Written by Greg Arnold, DC, CSCS. Researchers found a 34% increased risk of calcium in the arteries for those with low vitamin K levels.

Cardiovascular Disease causes 1 in 4 U.S. deaths every year, causing 715,000 heart attacks, 795,000 strokes, and costing our healthcare system $108.9 billion per year (1). One of the hallmarks of cardiovascular disease is calcium deposition in the arteries, causing the arteries to “harden” and significantly increasing the risk of heart disease and stroke.

While risk factors for cardiovascular disease include diabetes, overweight and obesity, poor diet, physical inactivity, and excessive alcohol use (1), levels of calcium in the arteries has been found to be an independent marker for cardiovascular disease risk (2). Now a new study (3) suggests that vitamin K1 known to help prevent a progression of calcium buildup in the arteries of mice by activating a protein a protein called MGP (4), may help slow calcium buildup in the arteries of humans.

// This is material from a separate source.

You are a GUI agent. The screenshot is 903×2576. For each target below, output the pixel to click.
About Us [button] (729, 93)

In the study, 296 patients between the ages of 54 and 74 participating in the Multi-Ethnic Study of atherosclerosis (MESA) (5) with “extreme coronary artery calcium progression” had their vitamin K1 blood levels measured. Their levels were compared to 596 age-matched healthy subjects without extreme coronary artery calcium progression. A participant was considered to have extreme progression if they had coronary artery calcification at the start of the study that progressed more than was predicted according to risk factors identified in the MESA study. The subjects were followed up for 2.4 to 2.7 years.

While the researchers found a 34% increased risk of calcific artery progression for those with vitamin K blood levels < 1.0 nanomoles/Liter compared to those with vitamin K blood levels > 1.0 nmol/L, this result was not statistically significant (p = 0.11). What they did find that had not been found before was the increased risk of coronary artery calcification progression for those on high blood pressure medications. Specifically, those on high blood pressure medications with vitamin K1 blood levels < 1.0 nmol/L had a 137% increased risk of coronary artery calcification progression compared to those with vitamin K1 blood levels > 1.0 nmol/L (p = 0.016).

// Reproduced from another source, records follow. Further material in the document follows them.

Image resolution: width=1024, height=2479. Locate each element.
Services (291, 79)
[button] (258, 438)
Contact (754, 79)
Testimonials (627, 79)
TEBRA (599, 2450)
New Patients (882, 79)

When attempting to explain why those on blood pressure medications and low vitamin K1 blood levels had such a high risk of coronary artery calcium progression, the researchers pointed to the fact that many blood pressure medications interact with MGP, the protein that vitamin K1 affects (4). But without enough vitamin K1 in the blood to help blood pressure medications interact with MGP, artery calcification is not halted, “which suggested that vitamin K may complement high blood pressure medications with respect to vascular calcification.”

For the researchers, “future mechanistic and clinical studies are needed to understand why vitamin K appears to be more relevant to coronary artery calcium progression in persons being treated for high blood pressure and to determine whether vitamin K’s role in coronary artery calcium progression differs according to specific classes of hypertension medications.”

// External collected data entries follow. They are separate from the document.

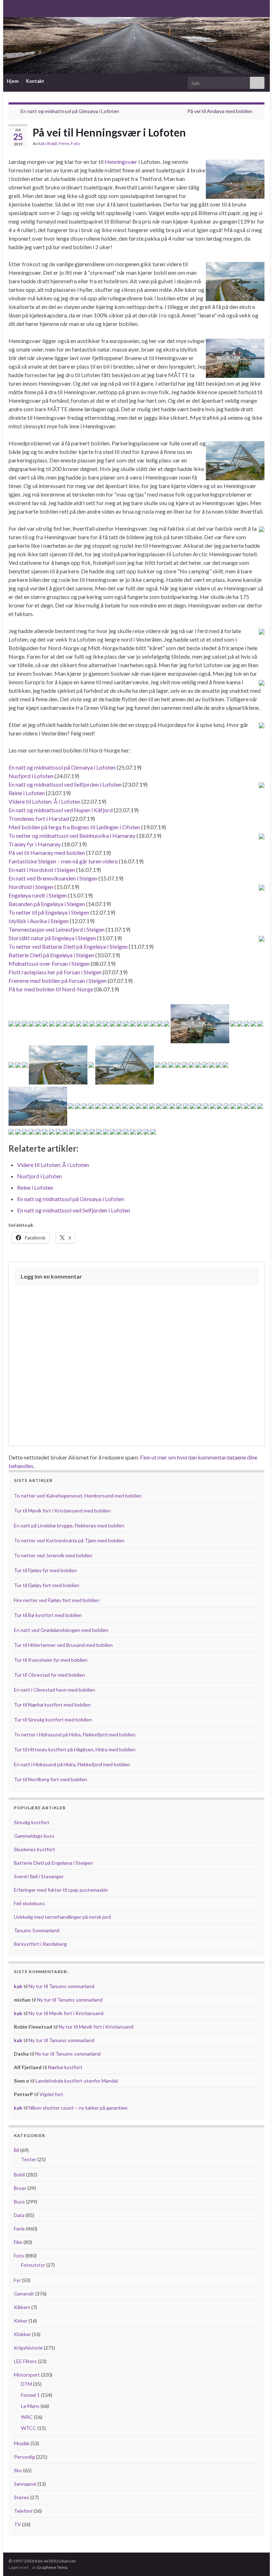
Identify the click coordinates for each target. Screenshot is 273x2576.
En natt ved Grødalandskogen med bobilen (61, 1630)
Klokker (22, 2334)
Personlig (24, 2457)
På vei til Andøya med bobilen (219, 111)
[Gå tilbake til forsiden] (136, 45)
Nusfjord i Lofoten (31, 775)
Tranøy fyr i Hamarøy (35, 844)
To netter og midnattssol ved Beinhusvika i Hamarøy (72, 835)
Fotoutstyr (33, 2265)
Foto (75, 143)
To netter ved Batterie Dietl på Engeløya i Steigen (68, 946)
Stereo (21, 2497)
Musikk (22, 2443)
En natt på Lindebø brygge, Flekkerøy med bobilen (69, 1525)
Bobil (52, 143)
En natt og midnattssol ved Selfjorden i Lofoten (65, 784)
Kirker (20, 2321)
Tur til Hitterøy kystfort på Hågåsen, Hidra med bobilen (74, 1749)
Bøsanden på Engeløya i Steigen (47, 903)
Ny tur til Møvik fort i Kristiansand (66, 2013)
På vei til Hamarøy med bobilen (47, 852)
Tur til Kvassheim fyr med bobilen (50, 1660)
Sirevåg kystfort (31, 1822)
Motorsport (27, 2375)
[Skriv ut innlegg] (259, 144)
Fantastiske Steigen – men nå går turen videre (63, 861)
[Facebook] (23, 7)
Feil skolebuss (29, 1903)
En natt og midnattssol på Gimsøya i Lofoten (70, 111)
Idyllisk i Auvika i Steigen (39, 920)
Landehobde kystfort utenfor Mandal (77, 2081)
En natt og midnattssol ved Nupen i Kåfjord (61, 810)
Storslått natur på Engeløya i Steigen (52, 937)
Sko (18, 2470)
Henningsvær (121, 161)
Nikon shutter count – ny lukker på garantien (78, 2108)
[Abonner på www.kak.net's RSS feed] (12, 7)
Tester (28, 2159)
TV (17, 2524)
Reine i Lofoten (27, 792)
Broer (20, 2188)
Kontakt (35, 81)
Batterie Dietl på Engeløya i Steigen (51, 955)
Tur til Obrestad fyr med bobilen (49, 1675)
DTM (26, 2384)
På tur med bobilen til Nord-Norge (51, 989)
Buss (19, 2202)
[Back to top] (257, 2560)
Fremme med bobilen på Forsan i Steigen (58, 980)
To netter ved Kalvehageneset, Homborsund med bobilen (77, 1496)
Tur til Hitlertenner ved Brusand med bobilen (63, 1645)
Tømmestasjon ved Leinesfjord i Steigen (57, 929)
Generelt (24, 2294)
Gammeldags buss (34, 1836)
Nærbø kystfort (65, 2067)
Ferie (64, 143)
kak (41, 143)
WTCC (28, 2428)
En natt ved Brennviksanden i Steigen (53, 878)
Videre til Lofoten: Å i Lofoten (44, 801)
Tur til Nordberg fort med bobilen (50, 1779)
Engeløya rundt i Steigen (38, 895)
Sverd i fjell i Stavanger (39, 1876)
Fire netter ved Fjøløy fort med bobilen (56, 1600)
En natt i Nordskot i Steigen (42, 869)
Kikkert (22, 2307)
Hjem (12, 81)
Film (18, 2242)
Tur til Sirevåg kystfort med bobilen (53, 1720)
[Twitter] (34, 7)
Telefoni (23, 2511)
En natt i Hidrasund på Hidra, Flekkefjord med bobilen (72, 1764)
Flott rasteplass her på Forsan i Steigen (55, 972)
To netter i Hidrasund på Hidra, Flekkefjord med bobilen (74, 1734)
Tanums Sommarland (36, 1930)
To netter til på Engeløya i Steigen (49, 912)
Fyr (17, 2280)
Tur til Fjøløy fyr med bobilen (45, 1570)
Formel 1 (30, 2395)
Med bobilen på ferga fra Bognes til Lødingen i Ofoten (74, 827)
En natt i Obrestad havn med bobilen (54, 1690)
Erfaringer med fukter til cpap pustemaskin (61, 1890)
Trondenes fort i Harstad (39, 818)
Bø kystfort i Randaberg (40, 1944)
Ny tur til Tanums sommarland (61, 1986)
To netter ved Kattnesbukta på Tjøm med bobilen (69, 1540)
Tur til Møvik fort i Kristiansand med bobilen (62, 1510)
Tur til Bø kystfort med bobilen (48, 1615)
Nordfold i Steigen (31, 886)
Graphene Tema (52, 2567)
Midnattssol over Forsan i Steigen (49, 963)
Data (19, 2215)
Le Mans (30, 2406)
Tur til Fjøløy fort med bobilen (46, 1585)
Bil (16, 2150)
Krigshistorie (28, 2348)
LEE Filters (25, 2361)
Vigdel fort (51, 2094)
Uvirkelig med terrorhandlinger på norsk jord (62, 1917)
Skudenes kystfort (34, 1849)
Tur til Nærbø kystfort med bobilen (52, 1705)
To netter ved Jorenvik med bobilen (53, 1555)
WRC (27, 2417)
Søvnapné (25, 2484)
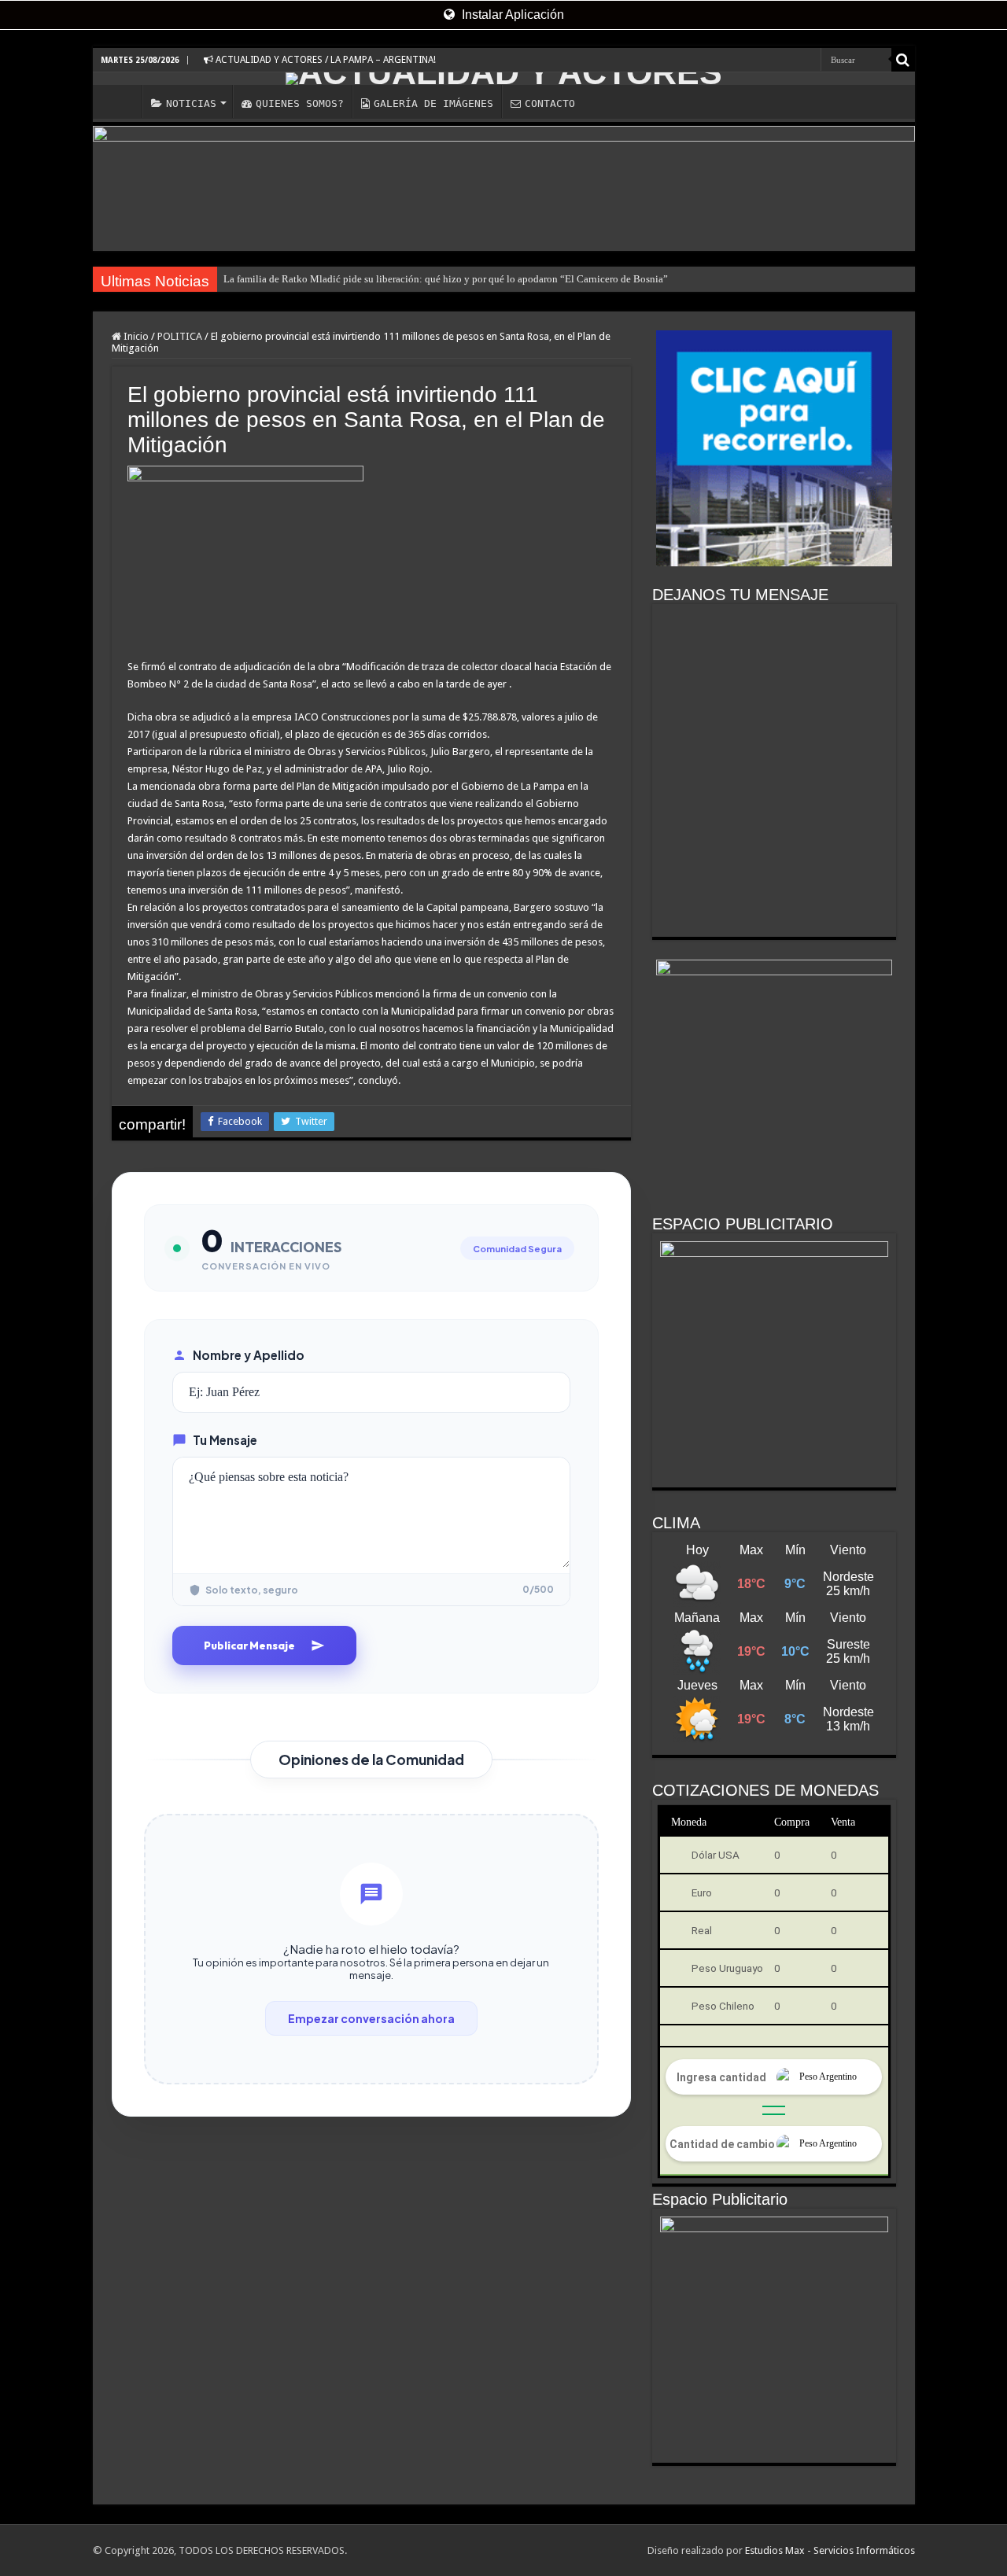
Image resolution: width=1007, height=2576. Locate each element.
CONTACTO (550, 103)
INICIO (121, 101)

Source: Shea, M. Kyla, et al. “Association between circulating vitamin K1 and coronary calcium progression in community-dwelling adults: the Multi-Ethnic Study of Atherosclerosis.” The American journal of clinical nutrition 98.1 (2013): 197-208.

© 2013 American Society for Nutrition

Posted July 15, 2013.

Greg Arnold is a Chiropractic Physician practicing in Hauppauge, NY.  You can contact Dr. Arnold directly by emailing him at PitchingDoc@msn.com or visiting his web site at www.PitchingDoc.com

References:

  1. “Heart Disease Facts and Statistics” posted on the CDC website.
  2. Shaw LJ, Raggi P, Schisterman E, Berman DS, Callister TQ. Prognostic value of cardiac risk factors and coronary artery calcium screening for all-cause mortality. Radiology 2003;228:826–33.
  3. Shea MK.  Association between circulating vitamin K1 and coronary calcium progression in community-dwelling adults: the Multi-Ethnic Study of Atherosclerosis.  Am J Clin Nutr. 2013 Jul;98(1):197-208. doi: 10.3945/ajcn.112.056101. Epub 2013 May 29.
  4. Luo G, Ducy P, McKee MD, Pinero GJ, Loyer E, Behringer RR, Karsenty G. Spontaneous calcification of arteries and cartilage in mice lacking matrix GLA protein. Nature 1997;386:78–81.
  5. Kronmal RA, McClelland RL, Detrano R, Shea S, Lima JA, Cushman M, Bild DE, Burke GL. Risk factors for the progression of coronary artery calcification in asymptomatic subjects: results from the Multi- Ethnic Study of Atherosclerosis (MESA). Circulation 2007;115:2722–30.